Таким образом, объектом аффектов, по мнению Юма, всегда является Я. Можно даже сказать, что аффекты суть некоторые своеобразные точки сборки, вокруг которых конструируется в единое Я тот самый «пучок впечатлений», столь подробно описанный в первой части «Трактата». Причиной же аффектов являются впечатления удовольствия и неудовольствия, но не чисто природного (как удовольствие от насыщения при голоде и жажде), а социально-нравственного характера, поскольку в данном контексте эти впечатления вызываются одобрением или неодобрением со стороны других людей. Таким образом, очевидно, Юм задает контекст бытия Я через бытие других людей, с которыми это Я находится в тесном взаимодействии. Подобное решение, обосновывающее изначальную имманентную интерсубъективность Я в какой-то степени напоминает решения той же проблемы рационалистами, тем же Р. Декартом, а в ХХ веке — и Э. Гуссерлем. Эту интерсубъективность Юм именует «симпатией (гармонией, sympathy)». Однако юмовское решение обладает вполне очевидной оригинальностью: оно, с одной стороны, задает определенность Я через бытие других Я (которые точно также «собраны» в том числе и при участии моего Я); с другой стороны, в этом пункте заявленный изначально юмовский скептицизм оказывается преодолённым. Ведь существование других Я сводится к проблеме существования внешнего мира как такового, а Я своим существованием уже наличие такого мира манифестирует с полной необходимостью: ведь человек не может думать и рассуждать о чем-либо без отнесения этого содержания к своей собственной субъективности («Я мыслю о том, что…»), не обнаружимой в контексте самого содержания рассуждения или мышления. Источником же такого отнесения становится само непосредственное наличие внешнего мира и других Я как его фундаментальных составляющих. Душа человека, таким образом, становится не исходным активным началом, а превращается в нечто текучее, трудноописуемое, находящееся в постоянном становлении [5]; [6, с. 52-53]; [6, с. 55-56].
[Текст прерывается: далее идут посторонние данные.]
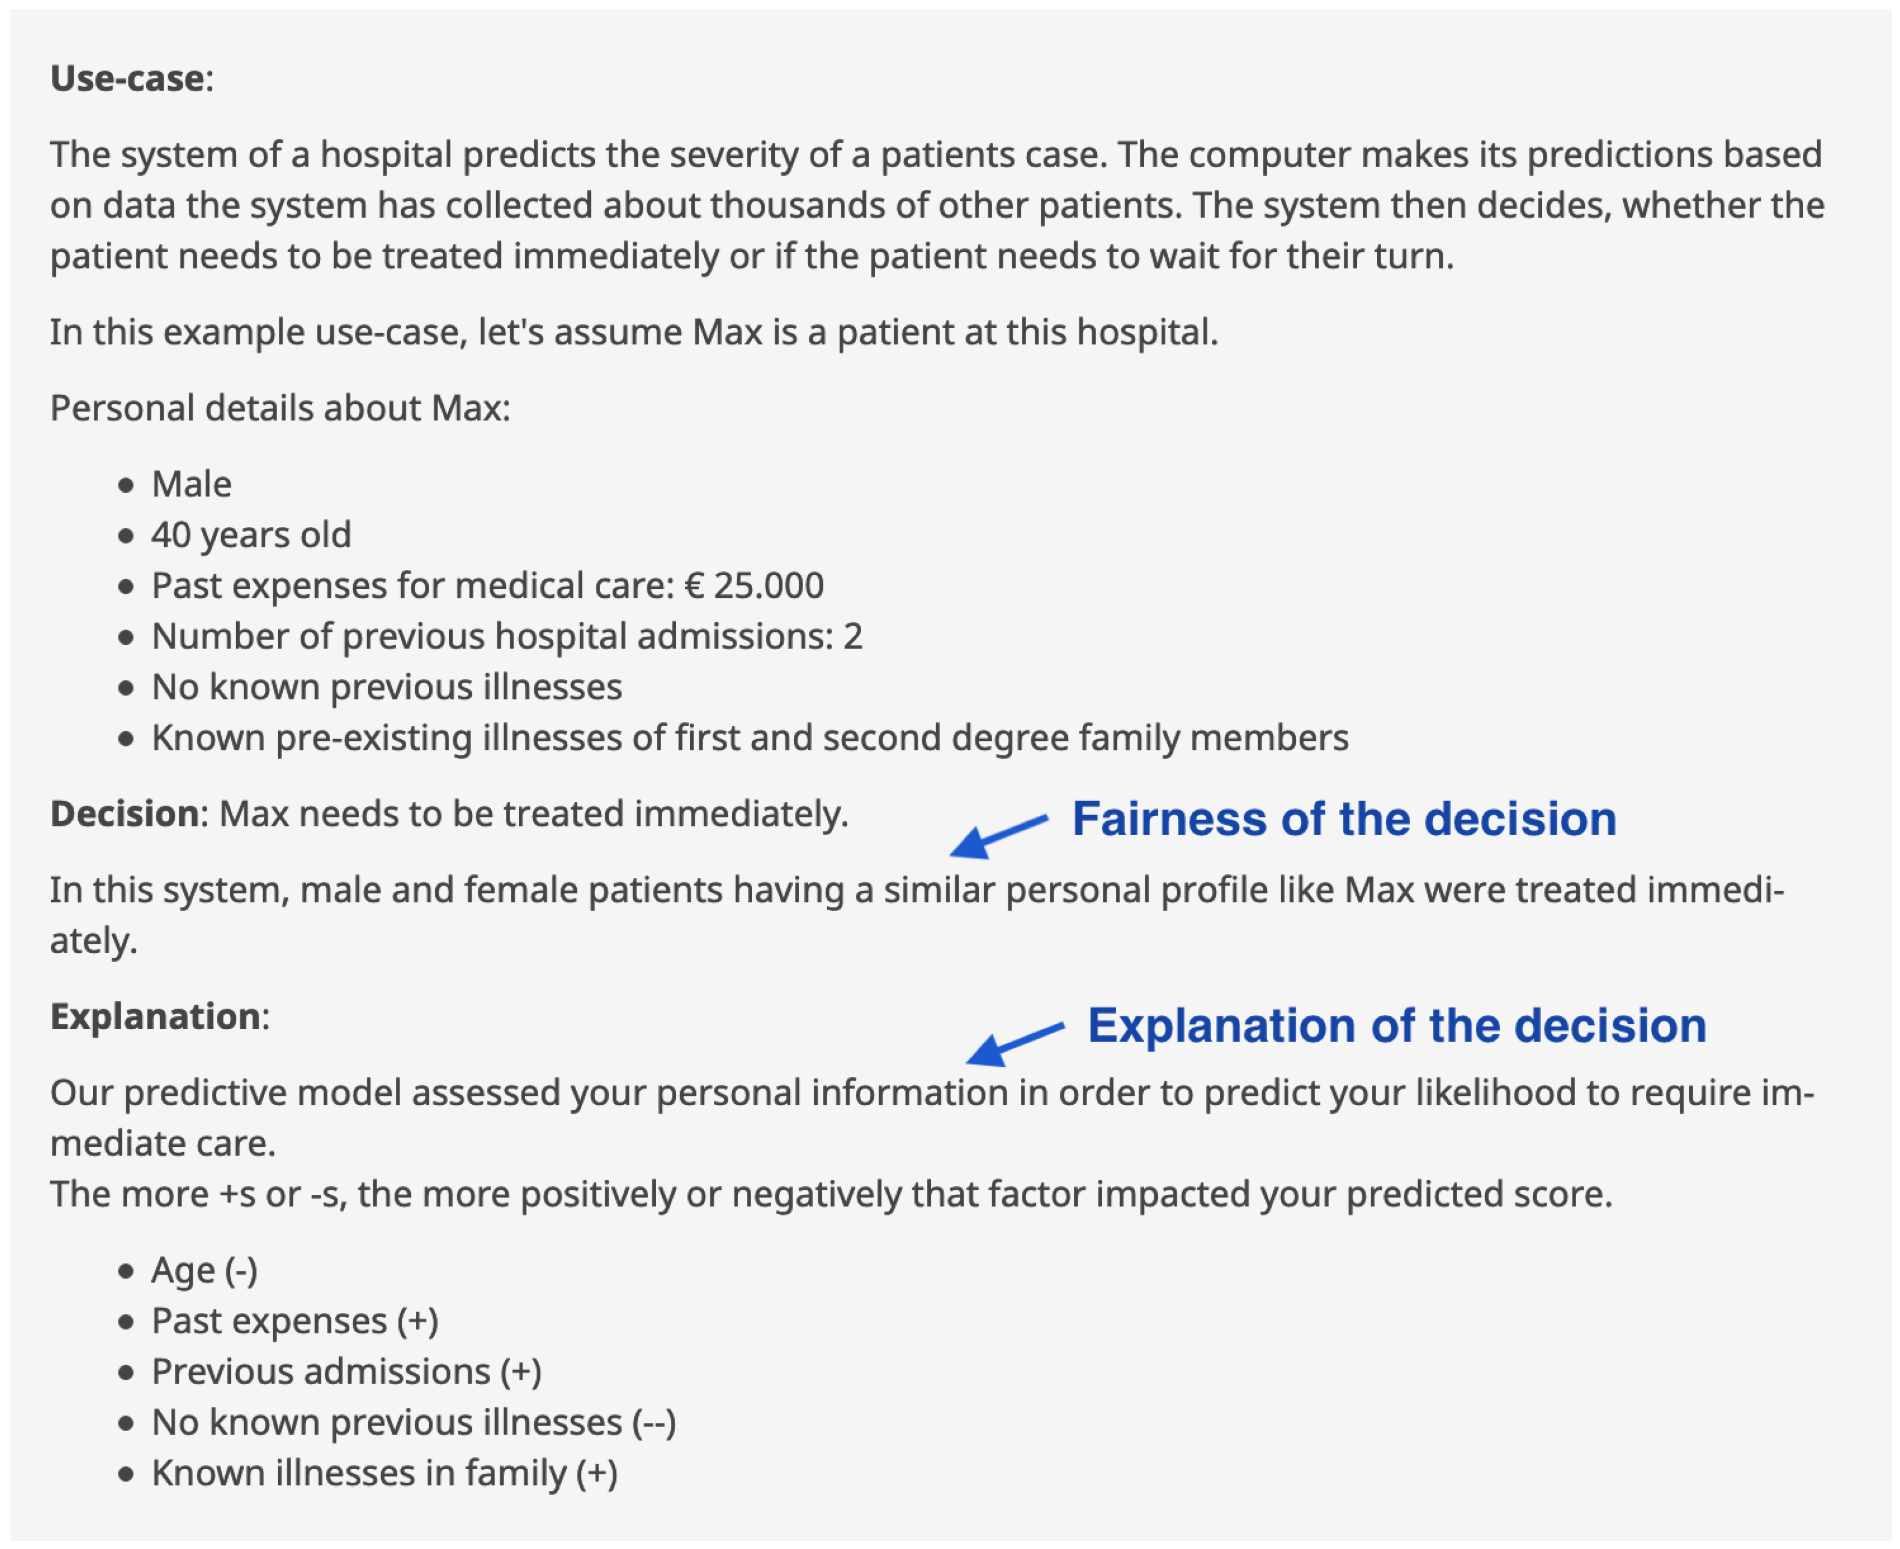Click the bold Decision label
Image resolution: width=1900 pixels, height=1549 pixels.
pyautogui.click(x=124, y=814)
Таким образом, одна проблема Юмом решена: Я и его интерсубъективная природа — это изначальный продукт включенности человека в социоприродный контекст, а не некоторый простой элемент общественно-экономической субстанции. На этом фоне Юм достаточно легко решает и проблемы морально-этические, и экономические и политические. Легкость эту сам Юм объясняет просто: «Наблюдая ход природы, мы замечаем, что при наличии множества действий принципы, из которых последние проистекают, обычно немногочисленны и просты; и если естествоиспытатель прибегает к особому качеству, чтобы выяснить каждое отдельное действие, то это может лишь служить признаком его неопытности. В еще большей степени это должно относиться к человеческому духу…» [14, т. 2, кн. 2, ч.1, гл. 3]. То есть, знание и понимание базовых принципов устройства мира и человеческого поведения дает ключ к объяснению бесконечного множества разнообразных явлений. В этом Юм — вполне сын своего времени и классической науки, следуя в русле ее методологических установок, но не спеша повторять ее выводы, какими бы очевидными они не казались.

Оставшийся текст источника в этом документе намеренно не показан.